**Task requirements:**
Please copy the lines of the listing below, from the line with "349x259 pixels. Task: Toggle" to the line with "Action: coord(151,33)", including both of those lines and changing nothing.

___ Records ___

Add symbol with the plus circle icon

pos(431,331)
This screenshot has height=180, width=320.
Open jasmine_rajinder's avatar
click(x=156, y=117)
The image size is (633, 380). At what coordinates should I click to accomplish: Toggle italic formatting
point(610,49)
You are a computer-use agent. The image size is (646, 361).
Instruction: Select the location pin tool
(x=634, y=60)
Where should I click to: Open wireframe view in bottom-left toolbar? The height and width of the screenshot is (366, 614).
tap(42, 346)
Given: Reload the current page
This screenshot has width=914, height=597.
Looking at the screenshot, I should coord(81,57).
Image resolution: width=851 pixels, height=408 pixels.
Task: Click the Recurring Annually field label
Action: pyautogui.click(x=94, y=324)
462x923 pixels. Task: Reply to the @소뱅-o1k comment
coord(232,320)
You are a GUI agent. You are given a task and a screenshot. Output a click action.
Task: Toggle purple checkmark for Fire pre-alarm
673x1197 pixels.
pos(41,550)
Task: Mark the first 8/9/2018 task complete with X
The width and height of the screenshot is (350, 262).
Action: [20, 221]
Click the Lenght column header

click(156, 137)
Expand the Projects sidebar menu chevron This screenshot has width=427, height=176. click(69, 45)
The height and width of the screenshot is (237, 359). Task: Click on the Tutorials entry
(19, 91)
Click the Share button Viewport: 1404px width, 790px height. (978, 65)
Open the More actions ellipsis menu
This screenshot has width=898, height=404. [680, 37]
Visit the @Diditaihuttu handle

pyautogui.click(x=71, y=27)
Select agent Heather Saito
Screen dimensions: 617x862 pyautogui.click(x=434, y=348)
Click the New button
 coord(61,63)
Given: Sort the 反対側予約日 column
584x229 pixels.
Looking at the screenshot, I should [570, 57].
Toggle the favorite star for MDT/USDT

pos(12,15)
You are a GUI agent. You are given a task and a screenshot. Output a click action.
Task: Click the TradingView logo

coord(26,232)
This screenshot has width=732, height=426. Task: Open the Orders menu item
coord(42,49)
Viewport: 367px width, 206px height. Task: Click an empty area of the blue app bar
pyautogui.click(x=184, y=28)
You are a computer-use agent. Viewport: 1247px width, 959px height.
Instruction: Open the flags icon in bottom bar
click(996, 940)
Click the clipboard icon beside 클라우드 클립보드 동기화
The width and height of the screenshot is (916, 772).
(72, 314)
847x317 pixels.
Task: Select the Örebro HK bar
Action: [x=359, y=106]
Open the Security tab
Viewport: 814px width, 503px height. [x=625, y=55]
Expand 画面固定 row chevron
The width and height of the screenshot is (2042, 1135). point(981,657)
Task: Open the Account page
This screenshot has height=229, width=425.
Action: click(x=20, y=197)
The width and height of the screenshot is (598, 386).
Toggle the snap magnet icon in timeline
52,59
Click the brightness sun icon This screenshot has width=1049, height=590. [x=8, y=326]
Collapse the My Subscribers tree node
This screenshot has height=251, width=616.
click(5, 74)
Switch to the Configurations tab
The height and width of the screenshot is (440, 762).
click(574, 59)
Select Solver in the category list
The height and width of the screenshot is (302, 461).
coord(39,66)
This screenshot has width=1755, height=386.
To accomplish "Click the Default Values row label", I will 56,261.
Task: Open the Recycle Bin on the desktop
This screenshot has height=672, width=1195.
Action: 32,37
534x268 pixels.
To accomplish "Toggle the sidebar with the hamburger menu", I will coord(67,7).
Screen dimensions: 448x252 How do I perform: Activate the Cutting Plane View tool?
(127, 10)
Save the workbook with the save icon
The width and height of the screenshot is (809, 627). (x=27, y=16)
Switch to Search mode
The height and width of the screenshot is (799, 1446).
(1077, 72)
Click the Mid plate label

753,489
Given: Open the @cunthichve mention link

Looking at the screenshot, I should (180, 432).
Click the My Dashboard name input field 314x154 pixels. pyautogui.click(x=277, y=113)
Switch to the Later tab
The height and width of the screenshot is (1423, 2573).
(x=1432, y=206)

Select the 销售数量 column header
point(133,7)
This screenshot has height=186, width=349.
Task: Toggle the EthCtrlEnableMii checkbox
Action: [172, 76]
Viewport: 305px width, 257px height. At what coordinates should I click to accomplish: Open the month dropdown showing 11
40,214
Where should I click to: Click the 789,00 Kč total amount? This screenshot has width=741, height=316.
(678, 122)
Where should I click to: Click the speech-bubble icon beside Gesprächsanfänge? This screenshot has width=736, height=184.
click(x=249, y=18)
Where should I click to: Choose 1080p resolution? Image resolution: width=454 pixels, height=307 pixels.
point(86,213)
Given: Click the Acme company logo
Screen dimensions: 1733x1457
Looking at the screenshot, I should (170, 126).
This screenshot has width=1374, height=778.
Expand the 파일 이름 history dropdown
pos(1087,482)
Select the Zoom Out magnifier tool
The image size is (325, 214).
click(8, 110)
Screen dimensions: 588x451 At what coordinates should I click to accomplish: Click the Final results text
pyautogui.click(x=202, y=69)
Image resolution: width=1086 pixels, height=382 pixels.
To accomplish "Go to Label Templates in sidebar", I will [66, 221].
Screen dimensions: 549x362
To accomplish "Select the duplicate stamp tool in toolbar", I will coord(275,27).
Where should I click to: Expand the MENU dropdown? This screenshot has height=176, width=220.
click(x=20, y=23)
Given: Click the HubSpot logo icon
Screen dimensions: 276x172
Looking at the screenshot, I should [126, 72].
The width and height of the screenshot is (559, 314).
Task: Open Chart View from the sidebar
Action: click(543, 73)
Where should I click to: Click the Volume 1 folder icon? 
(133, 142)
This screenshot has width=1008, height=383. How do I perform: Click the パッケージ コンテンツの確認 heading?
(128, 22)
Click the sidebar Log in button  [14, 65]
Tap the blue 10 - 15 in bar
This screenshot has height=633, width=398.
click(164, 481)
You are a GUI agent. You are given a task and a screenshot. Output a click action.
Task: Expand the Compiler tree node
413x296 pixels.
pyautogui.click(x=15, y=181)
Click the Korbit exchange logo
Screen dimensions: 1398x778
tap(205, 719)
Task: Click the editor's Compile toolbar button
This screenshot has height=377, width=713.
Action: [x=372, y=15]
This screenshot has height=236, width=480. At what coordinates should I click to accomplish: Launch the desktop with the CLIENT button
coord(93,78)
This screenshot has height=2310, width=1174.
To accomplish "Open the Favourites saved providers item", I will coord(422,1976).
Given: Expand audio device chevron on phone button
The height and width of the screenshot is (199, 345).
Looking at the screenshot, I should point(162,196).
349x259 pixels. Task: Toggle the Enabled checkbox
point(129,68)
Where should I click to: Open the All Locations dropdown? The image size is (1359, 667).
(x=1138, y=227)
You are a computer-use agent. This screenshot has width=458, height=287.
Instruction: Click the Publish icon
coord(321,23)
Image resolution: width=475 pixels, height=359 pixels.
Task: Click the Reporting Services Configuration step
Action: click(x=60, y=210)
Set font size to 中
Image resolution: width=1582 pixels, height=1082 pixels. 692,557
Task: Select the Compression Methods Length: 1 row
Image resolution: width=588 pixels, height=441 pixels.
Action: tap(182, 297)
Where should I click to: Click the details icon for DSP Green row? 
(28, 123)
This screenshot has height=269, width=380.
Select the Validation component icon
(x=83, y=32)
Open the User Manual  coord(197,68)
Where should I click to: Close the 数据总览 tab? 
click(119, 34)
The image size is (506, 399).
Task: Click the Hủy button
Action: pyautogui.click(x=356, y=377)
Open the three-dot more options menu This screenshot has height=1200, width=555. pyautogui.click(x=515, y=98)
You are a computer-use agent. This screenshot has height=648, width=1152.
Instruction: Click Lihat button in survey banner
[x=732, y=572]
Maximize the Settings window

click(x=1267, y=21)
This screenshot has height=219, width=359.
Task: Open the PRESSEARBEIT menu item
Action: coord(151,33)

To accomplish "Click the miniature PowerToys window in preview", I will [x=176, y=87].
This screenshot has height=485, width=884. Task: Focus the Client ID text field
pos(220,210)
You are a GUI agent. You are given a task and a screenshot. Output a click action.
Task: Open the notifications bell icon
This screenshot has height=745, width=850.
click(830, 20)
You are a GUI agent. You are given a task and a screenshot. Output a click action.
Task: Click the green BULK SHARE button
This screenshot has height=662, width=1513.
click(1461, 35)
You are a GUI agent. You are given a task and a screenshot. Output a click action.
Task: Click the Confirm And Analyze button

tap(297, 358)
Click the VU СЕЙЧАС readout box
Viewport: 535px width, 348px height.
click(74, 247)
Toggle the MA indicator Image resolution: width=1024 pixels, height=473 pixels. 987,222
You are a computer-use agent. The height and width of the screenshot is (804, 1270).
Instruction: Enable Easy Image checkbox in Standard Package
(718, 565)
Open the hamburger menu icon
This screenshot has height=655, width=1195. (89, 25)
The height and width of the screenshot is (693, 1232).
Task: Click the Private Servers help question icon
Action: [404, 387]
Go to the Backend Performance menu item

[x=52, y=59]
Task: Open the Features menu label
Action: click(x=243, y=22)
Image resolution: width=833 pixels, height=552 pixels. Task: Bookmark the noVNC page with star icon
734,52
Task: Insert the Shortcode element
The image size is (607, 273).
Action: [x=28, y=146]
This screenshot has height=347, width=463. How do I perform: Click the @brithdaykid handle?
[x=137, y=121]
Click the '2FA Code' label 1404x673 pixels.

___

**Final result:**
349x259 pixels. Task: Toggle the Enabled checkbox
point(129,68)
Where should I click to: Open the All Locations dropdown? The image size is (1359, 667).
(x=1138, y=227)
You are a computer-use agent. This screenshot has width=458, height=287.
Instruction: Click the Publish icon
coord(321,23)
Image resolution: width=475 pixels, height=359 pixels.
Task: Click the Reporting Services Configuration step
Action: click(x=60, y=210)
Set font size to 中
Image resolution: width=1582 pixels, height=1082 pixels. 692,557
Task: Select the Compression Methods Length: 1 row
Image resolution: width=588 pixels, height=441 pixels.
Action: tap(182, 297)
Where should I click to: Click the details icon for DSP Green row? 
(28, 123)
This screenshot has height=269, width=380.
Select the Validation component icon
(x=83, y=32)
Open the User Manual  coord(197,68)
Where should I click to: Close the 数据总览 tab? 
click(119, 34)
The image size is (506, 399).
Task: Click the Hủy button
Action: pyautogui.click(x=356, y=377)
Open the three-dot more options menu This screenshot has height=1200, width=555. pyautogui.click(x=515, y=98)
You are a computer-use agent. This screenshot has height=648, width=1152.
Instruction: Click Lihat button in survey banner
[x=732, y=572]
Maximize the Settings window

click(x=1267, y=21)
This screenshot has height=219, width=359.
Task: Open the PRESSEARBEIT menu item
Action: coord(151,33)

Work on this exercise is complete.